Ethiopia’s superb network of national parks incorporates a wide variety of habitats, from the high-altitude forests and moors of Bale and Simien Mountains, to the semi-arid country of Awash and marshy savannah of Gambella.
- Inscribed as a UNESCO Natural World Heritage Site in 1979, Simien Mountains National Park is Ethiopia’s premier hiking destination, renowned for its jagged peaks, jaw-drooping precipices, and wealth of endemic animals including Walia ibex and gelada baboon.
- Bale Mountains National Park is a byword for biodiversity, thanks to its rich mosaic of high-altitude habitats, wealth of endemic wildlife including the charismatic Ethiopian wolf, and ranking as one if Africa’s top five birding hotspots.
- Set below the spectacular crater of Fantelle Volcano, Awash National Park protects a semiarid tract of Rift Valley floor inhabited by dry-country antelope such as the handsome Beisa oryx and magnificent spiral-horned greater kudu, along with almost 500 bird species.
- Still being developed for tourism, the underrated Chebera-Churchura National Park in the western highlands is the most reliable place in Ethiopia to see elephants, which can be tracked on foot through the swampy Maka Forest with the help of experienced scouts.

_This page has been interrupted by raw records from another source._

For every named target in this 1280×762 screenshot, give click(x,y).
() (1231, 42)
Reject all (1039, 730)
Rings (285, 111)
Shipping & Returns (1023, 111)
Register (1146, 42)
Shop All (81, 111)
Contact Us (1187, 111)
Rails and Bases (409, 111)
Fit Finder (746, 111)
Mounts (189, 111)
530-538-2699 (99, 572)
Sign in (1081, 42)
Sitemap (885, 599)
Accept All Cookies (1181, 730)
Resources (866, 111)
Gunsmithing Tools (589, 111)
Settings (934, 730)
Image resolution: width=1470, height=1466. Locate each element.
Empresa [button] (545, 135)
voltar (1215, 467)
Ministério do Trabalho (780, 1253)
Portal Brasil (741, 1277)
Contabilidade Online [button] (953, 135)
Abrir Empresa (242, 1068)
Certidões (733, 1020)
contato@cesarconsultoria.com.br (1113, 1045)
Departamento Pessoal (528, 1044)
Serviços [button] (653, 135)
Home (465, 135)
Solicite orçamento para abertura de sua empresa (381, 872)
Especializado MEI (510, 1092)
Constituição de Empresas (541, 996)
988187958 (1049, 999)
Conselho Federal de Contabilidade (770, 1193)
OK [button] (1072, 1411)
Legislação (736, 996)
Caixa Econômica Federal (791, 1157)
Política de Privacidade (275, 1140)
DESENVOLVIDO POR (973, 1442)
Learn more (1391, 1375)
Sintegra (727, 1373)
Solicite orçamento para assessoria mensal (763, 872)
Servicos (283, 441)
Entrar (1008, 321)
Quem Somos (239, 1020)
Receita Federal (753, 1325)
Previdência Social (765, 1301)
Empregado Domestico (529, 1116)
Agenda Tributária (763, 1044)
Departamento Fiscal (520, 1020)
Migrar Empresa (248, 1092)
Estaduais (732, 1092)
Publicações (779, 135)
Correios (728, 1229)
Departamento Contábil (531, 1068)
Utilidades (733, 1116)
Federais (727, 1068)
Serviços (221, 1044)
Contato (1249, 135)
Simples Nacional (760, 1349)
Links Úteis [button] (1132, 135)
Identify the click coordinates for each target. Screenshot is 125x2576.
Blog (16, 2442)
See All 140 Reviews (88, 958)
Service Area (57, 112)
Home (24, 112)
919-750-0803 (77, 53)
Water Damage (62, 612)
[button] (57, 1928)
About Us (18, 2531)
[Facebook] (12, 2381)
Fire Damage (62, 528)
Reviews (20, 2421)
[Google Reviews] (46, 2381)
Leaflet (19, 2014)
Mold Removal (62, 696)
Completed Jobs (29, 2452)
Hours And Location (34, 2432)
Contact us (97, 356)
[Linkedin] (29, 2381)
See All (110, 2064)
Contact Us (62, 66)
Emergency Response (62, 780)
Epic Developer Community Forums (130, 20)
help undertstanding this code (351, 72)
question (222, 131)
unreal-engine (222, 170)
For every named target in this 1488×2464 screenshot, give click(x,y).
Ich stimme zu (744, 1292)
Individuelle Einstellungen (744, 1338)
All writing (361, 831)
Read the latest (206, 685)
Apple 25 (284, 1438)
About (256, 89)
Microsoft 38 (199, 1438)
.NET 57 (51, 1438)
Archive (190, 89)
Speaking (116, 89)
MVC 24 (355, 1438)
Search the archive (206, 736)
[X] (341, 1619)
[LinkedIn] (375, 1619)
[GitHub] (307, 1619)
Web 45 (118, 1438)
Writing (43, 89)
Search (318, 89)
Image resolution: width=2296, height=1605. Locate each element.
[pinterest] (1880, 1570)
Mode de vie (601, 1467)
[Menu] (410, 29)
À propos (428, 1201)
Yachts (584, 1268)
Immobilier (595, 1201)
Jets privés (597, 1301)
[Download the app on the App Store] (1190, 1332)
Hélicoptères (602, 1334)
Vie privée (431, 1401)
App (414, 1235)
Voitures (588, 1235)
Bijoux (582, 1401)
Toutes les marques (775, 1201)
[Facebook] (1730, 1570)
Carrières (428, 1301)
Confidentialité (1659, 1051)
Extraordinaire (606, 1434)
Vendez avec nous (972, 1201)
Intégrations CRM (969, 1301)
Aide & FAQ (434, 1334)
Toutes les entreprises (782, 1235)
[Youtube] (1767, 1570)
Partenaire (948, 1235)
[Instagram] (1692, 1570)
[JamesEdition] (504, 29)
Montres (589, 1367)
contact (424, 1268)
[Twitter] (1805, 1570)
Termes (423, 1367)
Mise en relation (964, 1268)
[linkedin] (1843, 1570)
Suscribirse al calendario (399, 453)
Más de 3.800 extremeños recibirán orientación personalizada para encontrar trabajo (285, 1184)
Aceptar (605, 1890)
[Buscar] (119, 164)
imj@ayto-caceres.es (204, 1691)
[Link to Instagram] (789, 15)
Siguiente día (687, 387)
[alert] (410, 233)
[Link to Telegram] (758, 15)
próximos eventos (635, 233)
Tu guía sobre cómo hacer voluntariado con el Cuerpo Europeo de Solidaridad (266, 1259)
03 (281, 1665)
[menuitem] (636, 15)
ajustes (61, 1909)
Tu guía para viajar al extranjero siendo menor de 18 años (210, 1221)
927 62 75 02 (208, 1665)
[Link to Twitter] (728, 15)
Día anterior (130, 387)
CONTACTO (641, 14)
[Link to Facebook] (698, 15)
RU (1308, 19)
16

- Gambella National Park, Ethiopia’s largest, is at its most alluring between March and June, when Africa’s second-largest antelope migration, comprising an estimated 1.2 million white-tailed kob, crosses there from South Sudan.
- The diverse landscapes of Nech Sar National Park include a the twin lakes Chamo and Abaya, and the wide open Nech Sar (‘White Grass’) Plains, home to the Nechisar nightjar, Caprimulgus solala, which many regard to be the world’s rarest bird.